문제 1 >> 제시문의 find_header_row 함수는 엑셀 파일의 처음 몇 개 행까지 헤더 행인지 확인하나요?
문제 2 >> 제시문에서 required_columns 리스트에 들어 있는 열 이름을 모두 나열하세요.

제시문 >>
In [4]:
import os
import pandas as pd
import ast
import re

def find_header_row(file_path):
    required_columns = ['No', 'SEX', 'SEX(암,거세)', '등급', 'GRADE']
    
    # 엑셀 파일을 열고 각 행을 확인
    for i in range(20):
        df = pd.read_excel(file_path, header=i, nrows=1)
        if all(any(col in df.columns for col in required_columns) for col in ['No', 'SEX']):
            return i
    
    raise ValueError(f"Required columns not found in the first 20 rows of {file_path}")

# 제외할 이미지 목록 읽기 함수
def read_exclude_list(file_path):
    exclude_images = set()
    if os.path.exists(file_path):
        with open(file_path, 'r') as f:
            for line in f:
                try:
                    # 문자열을 리스트로 변환
                    image_list = ast.literal_eval(line.strip())
                    # 리스트의 각 이미지를 set에 추가
                    exclude_images.update(image_list)
                except (ValueError, SyntaxError):
                    # 라인을 파싱할 수 없는 경우 무시
                    continue
    return exclude_images

def get_image_paths(image_directory):
    image_paths = []
    for root, _, files in os.walk(image_directory):
        for file in files:
            if re.match(r'[\w\+]+_\d+\.jpg', file, re.IGNORECASE) or re.match(r'\d+_\(\d+\)\.jpg', file, re.IGNORECASE):
                image_paths.append(os.path.join(root, file))
    return image_paths

def extract_image_number(file_name):
    match = re.search(r'_(\d+)\.jpg', file_name, re.IGNORECASE) or re.search(r'_(\(\d+\))\.jpg', file_name, re.IGNORECASE)

원본 자료 >>

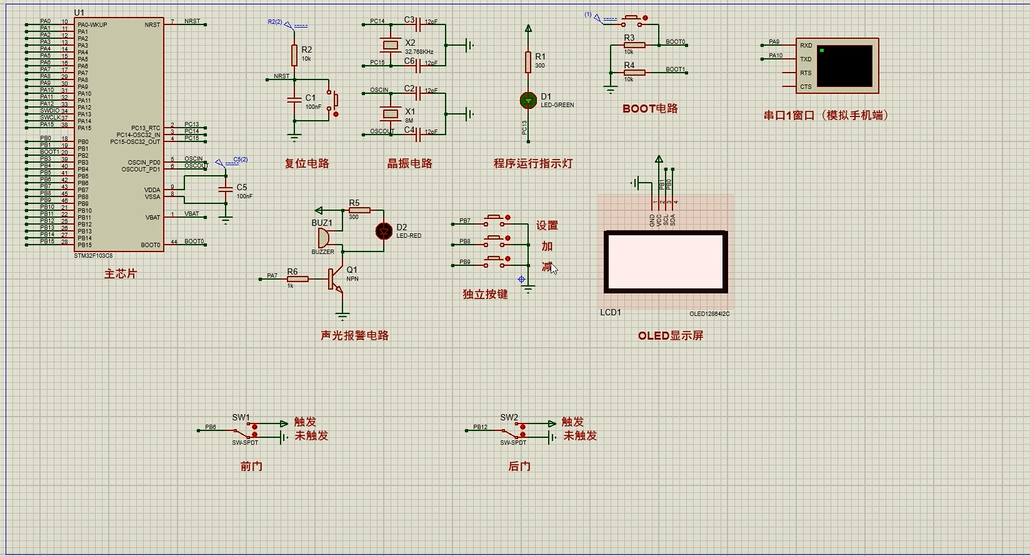The width and height of the screenshot is (1030, 556).
Task: Click the X1 8M crystal oscillator
Action: point(390,112)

정답 1 >> 처음 20개 행까지 확인합니다.

정답 2 >> 'No', 'SEX', 'SEX(암,거세)', '등급', 'GRADE'